On connaît désormais les conséquences d’une dé-synchronisation :
- des troubles du sommeil (avances ou retards de phase)
- de la fatigue chronique
- des troubles du comportement (irritabilité ou apathie)
sont les affections de premier degré, reconnues entre autres par la médecine du travail.
Mais le médecins de terrain ont observé des pathologies sans doute induites par les précédentes, et qui elles mettent en danger la vie des malades :
- maladies cardio-vasculaires (infarctus, thromboses, AVC).
- dérèglements métaboliques avec diabètes, troubles thyroïdiens ou surrénaux)
- troubles gastro-intestinaux (ulcères, troubles du transit)
- troubles psychiques (dépressions, mémoires défaillantes)
- infertilités et accidents de grossesse.
- Risques accrus de cancer, au bout de cinq ans de travaux nocturnes.
Toutes ces affections peuvent être détectées, mises en relation avec l’environnement et l’activité du malade : la meilleure thérapie est de revenir à un fonctionnement diurne aidé en cela par des lois sociales compréhensives.
Des thérapies spécifiques existent, en particulier des photothérapies pour resynchroniser les horloges : lumière de forte intensité et de durée précise, à un horaire particulier qui dépend du trouble.
La mélatonine donne également de bons résultats, surtout lorsqu’on met en œuvre parallèlement une « hygiène de lumière » pour éliminer au maximum le parasitage lumineux des horaires nocturnes. Remplacer les couleurs bleues par des lueurs rougeâtres est également très bénéfique.
Et ces observations de pathologies des cycles circadiens ont ouvert un champ immense à des recherches sur les effets de ces cycles sur les thérapies, dans tous les domaines de la médecines.
C’est ainsi que des chercheurs de Stanford ont déterminé que l’immunité due aux cellules phagocytaires (macrophages, polynucléaires) était nettement plus active la nuit.
La raison avancée est que l’organisme est au repos et que les cellules concernées sont alors plus rapides et plus vigoureuses.
Autre « trouvaille » récente : le simple fait de prendre un remède contre l’hypertension le soir plutôt que le matin, entraîne une action bien plus efficace. Pour des malades sérieusement atteints, le groupe « prises le soir » a eu, sur une étude de cinq ans, trois fois moins d’accidents cardiovasculaires que le groupe des « prises le matin ».
Et pourtant, nous continuons bien tranquillement à prendre notre pilule contre l’hypertension chaque matin … quand elle n’est pas accompagnée (sur ce points, bien des prescriptions se sont allégées !) de statines contre le cholestérol…

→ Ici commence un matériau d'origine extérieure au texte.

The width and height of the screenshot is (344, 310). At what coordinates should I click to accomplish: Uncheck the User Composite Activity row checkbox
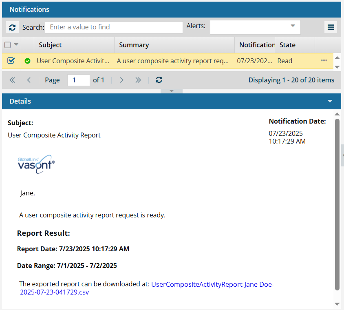click(11, 61)
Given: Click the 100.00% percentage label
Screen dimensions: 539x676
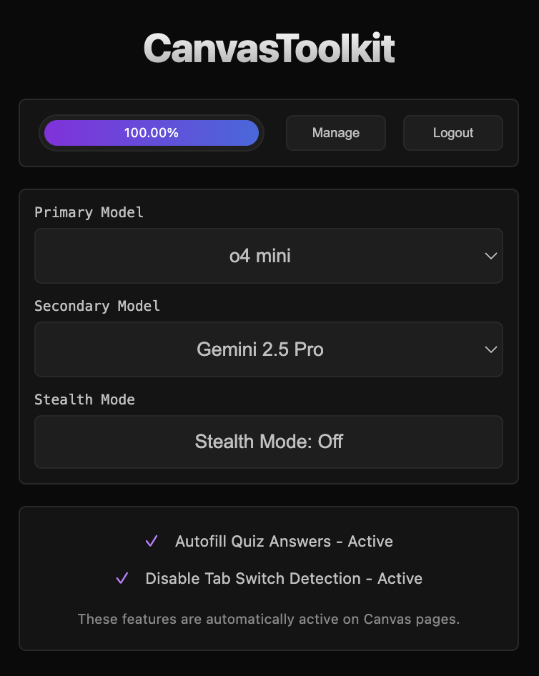Looking at the screenshot, I should pos(152,133).
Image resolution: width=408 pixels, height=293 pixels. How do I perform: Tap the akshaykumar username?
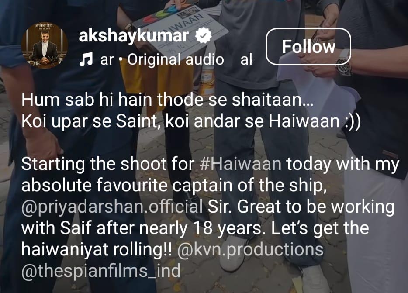pos(134,36)
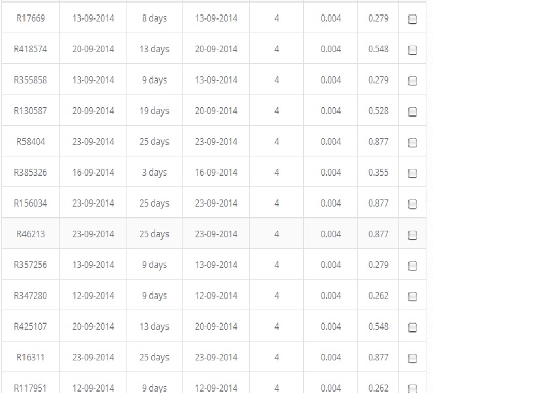
Task: Click the R130587 reference cell
Action: 31,111

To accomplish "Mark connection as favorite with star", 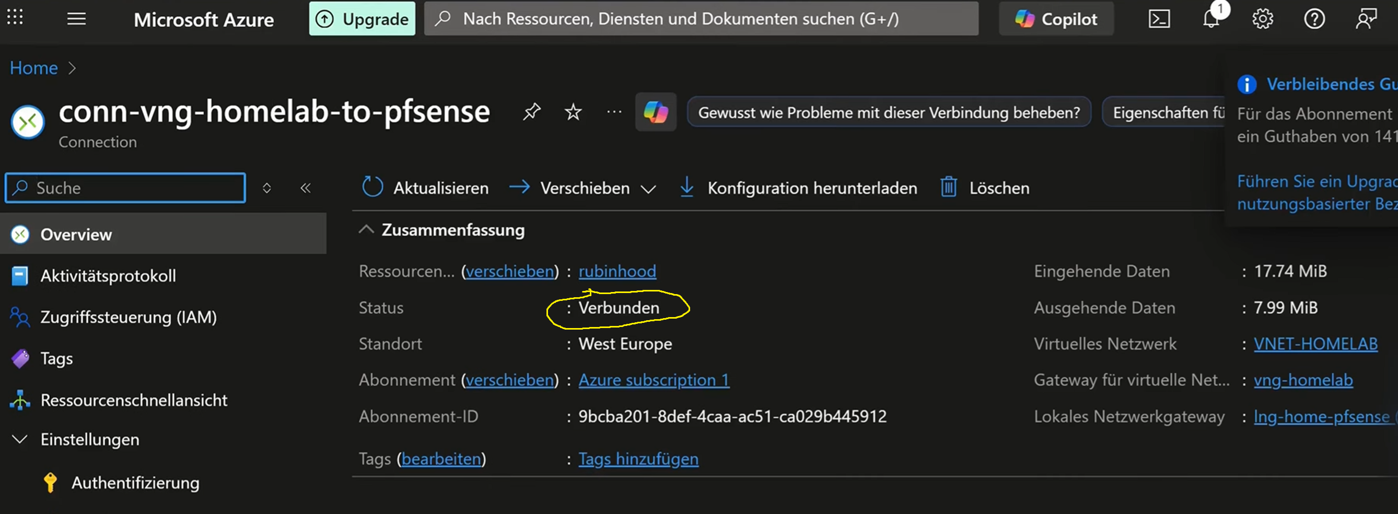I will (x=573, y=112).
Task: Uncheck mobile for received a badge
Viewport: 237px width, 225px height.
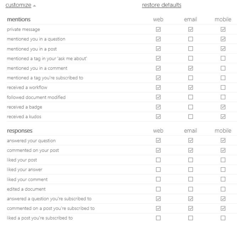Action: (223, 107)
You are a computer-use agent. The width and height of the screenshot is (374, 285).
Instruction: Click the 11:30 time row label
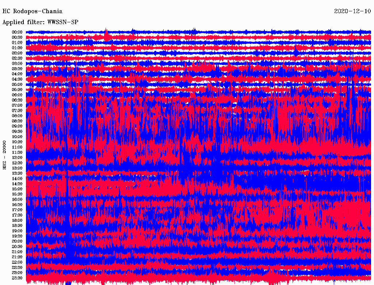[x=17, y=152]
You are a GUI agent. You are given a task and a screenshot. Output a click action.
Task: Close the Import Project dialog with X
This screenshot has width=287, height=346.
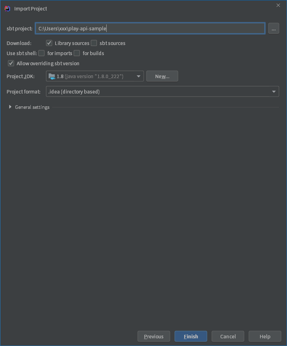point(278,5)
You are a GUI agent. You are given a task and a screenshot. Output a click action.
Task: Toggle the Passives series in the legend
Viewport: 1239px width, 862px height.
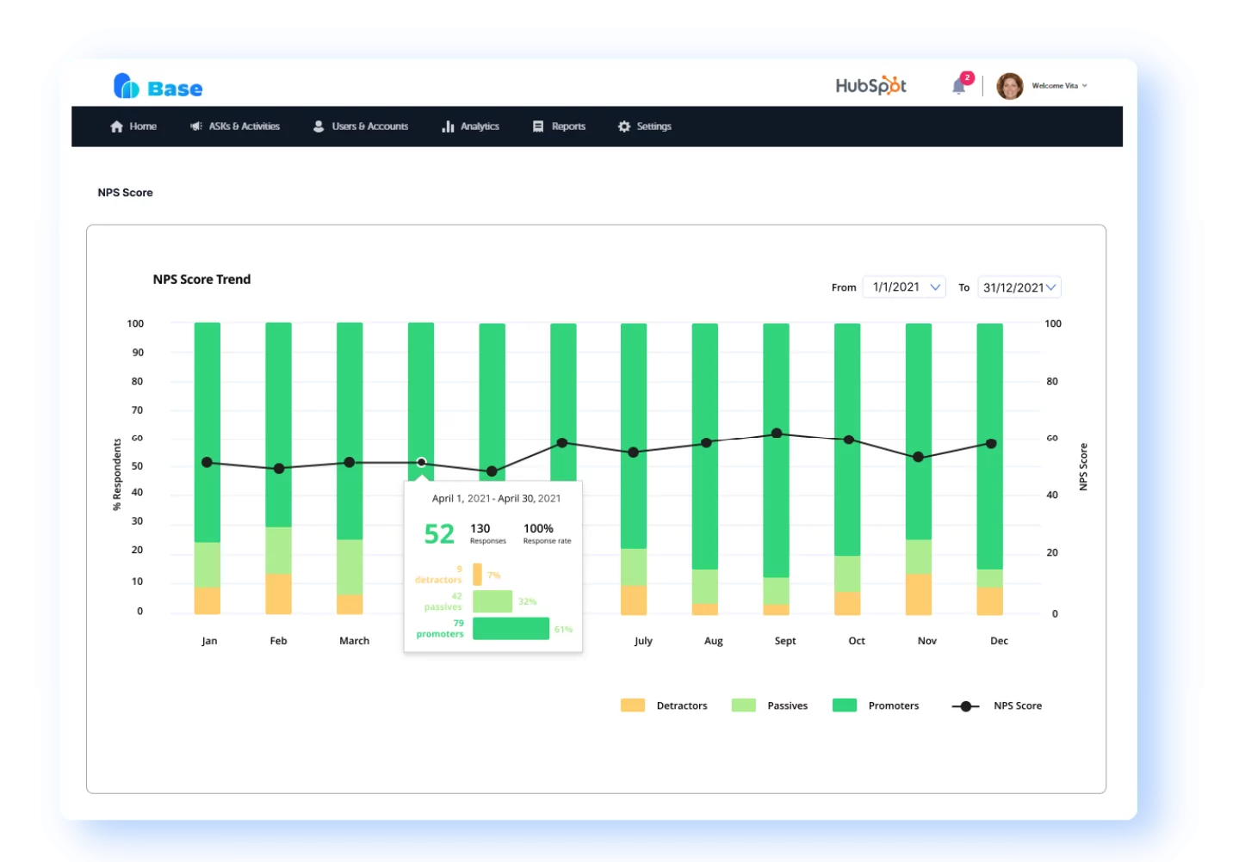[742, 705]
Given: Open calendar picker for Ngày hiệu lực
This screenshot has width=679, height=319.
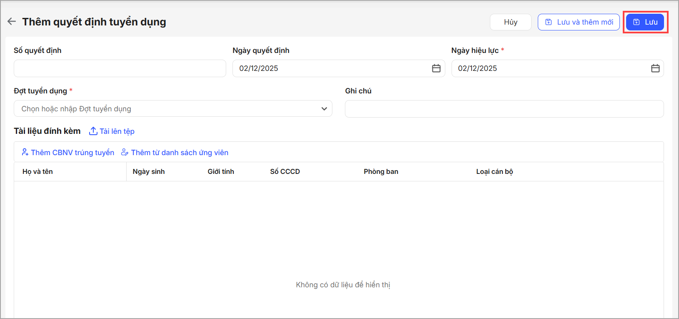Looking at the screenshot, I should pyautogui.click(x=655, y=68).
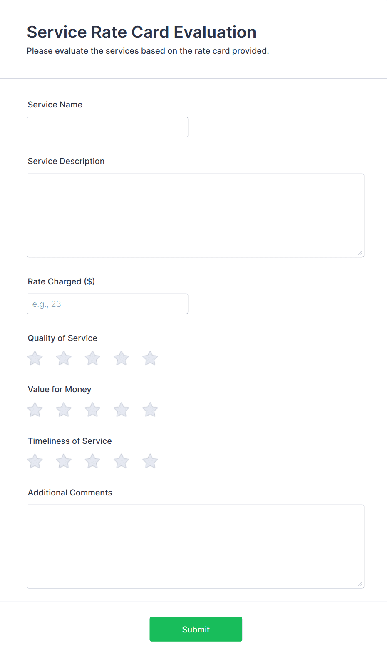Give Value for Money five stars
Image resolution: width=387 pixels, height=662 pixels.
pyautogui.click(x=150, y=410)
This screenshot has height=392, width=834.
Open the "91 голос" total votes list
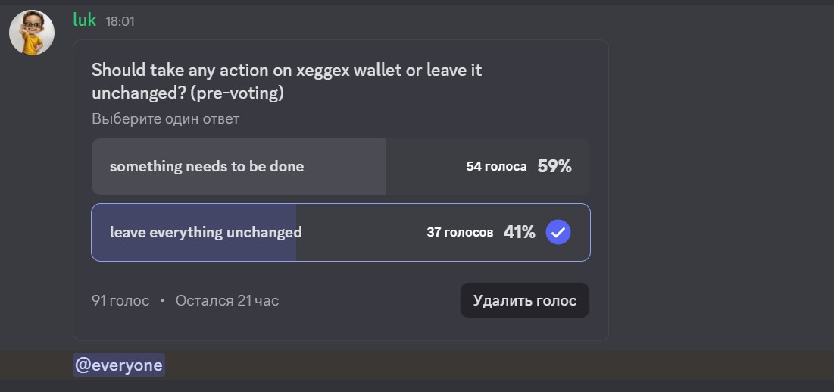coord(120,300)
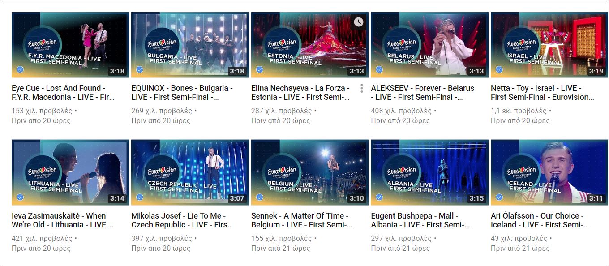This screenshot has width=609, height=266.
Task: Click the blue checkmark badge on Macedonia thumbnail
Action: pyautogui.click(x=20, y=70)
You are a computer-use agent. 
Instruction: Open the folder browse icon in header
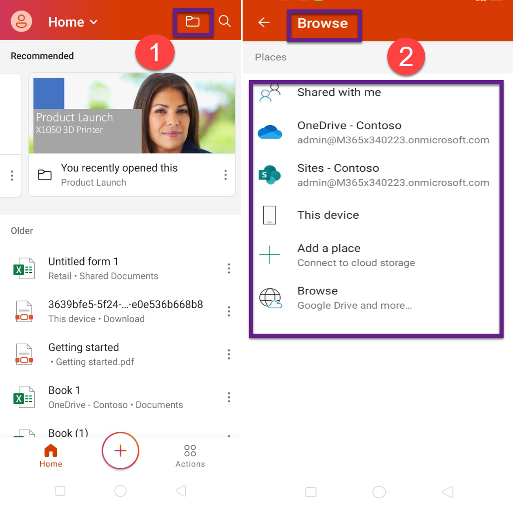click(192, 21)
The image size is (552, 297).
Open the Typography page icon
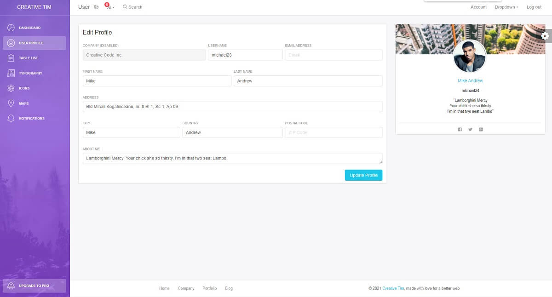point(11,73)
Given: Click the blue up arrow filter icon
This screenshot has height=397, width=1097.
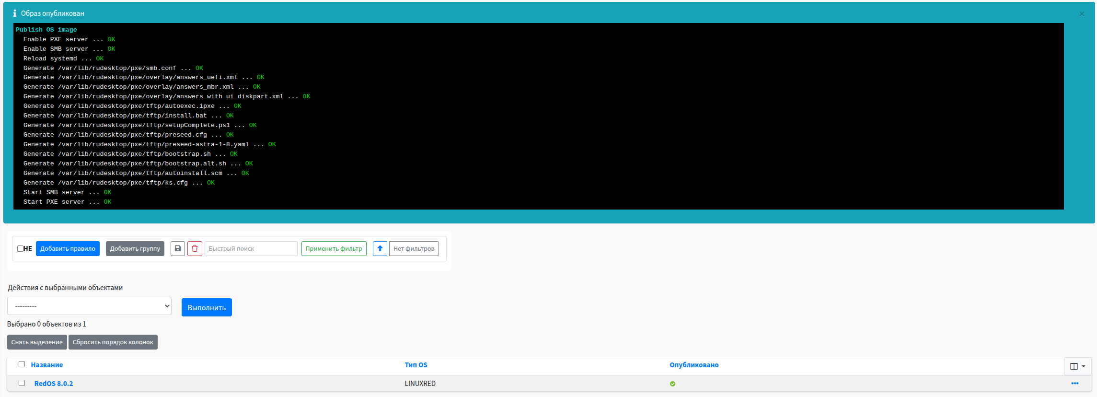Looking at the screenshot, I should pyautogui.click(x=380, y=248).
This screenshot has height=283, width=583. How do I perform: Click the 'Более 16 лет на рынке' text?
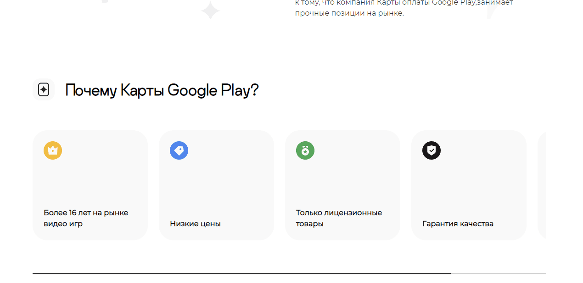86,213
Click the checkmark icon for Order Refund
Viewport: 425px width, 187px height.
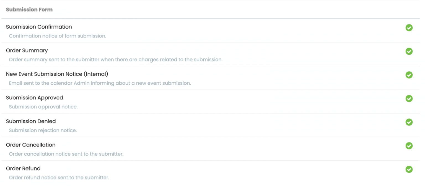409,169
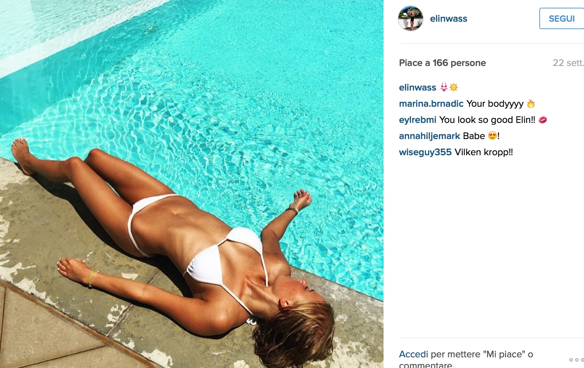Image resolution: width=584 pixels, height=368 pixels.
Task: Open elinwass username link in header
Action: 449,19
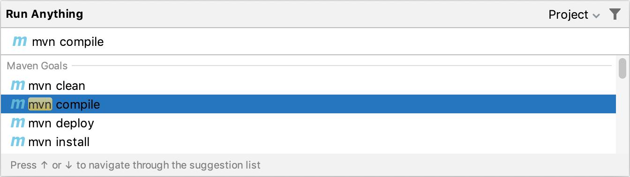
Task: Choose the mvn deploy goal
Action: click(308, 123)
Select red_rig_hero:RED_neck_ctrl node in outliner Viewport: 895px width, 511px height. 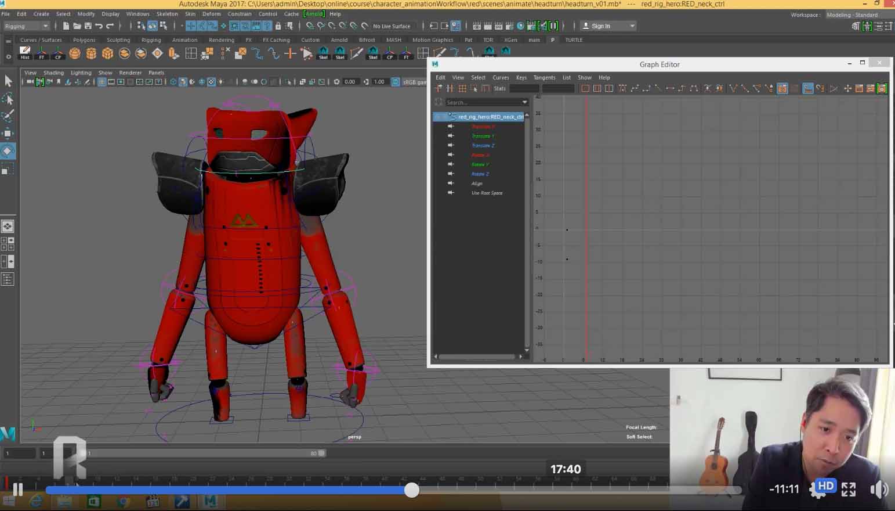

Lors d’un récent congrès des anesthésistes à Hong Kong, il a été montré qu’à opérations d’urgences égales, et à compétences médicales égales, les malades opérés ont subi 2,2 fois plus de décès que ceux opérés de jour. Il est temps de s’intéresser à nouveau aux bases physiologiques du corps humain pour adapter les actes et les traitements à la situation réelle des organismes…
Le tableau ci dessus décrit bien les variations au quotidiens de multiples « constantes » métaboliques qui sont en fait des variables dont on ne tient pas compte.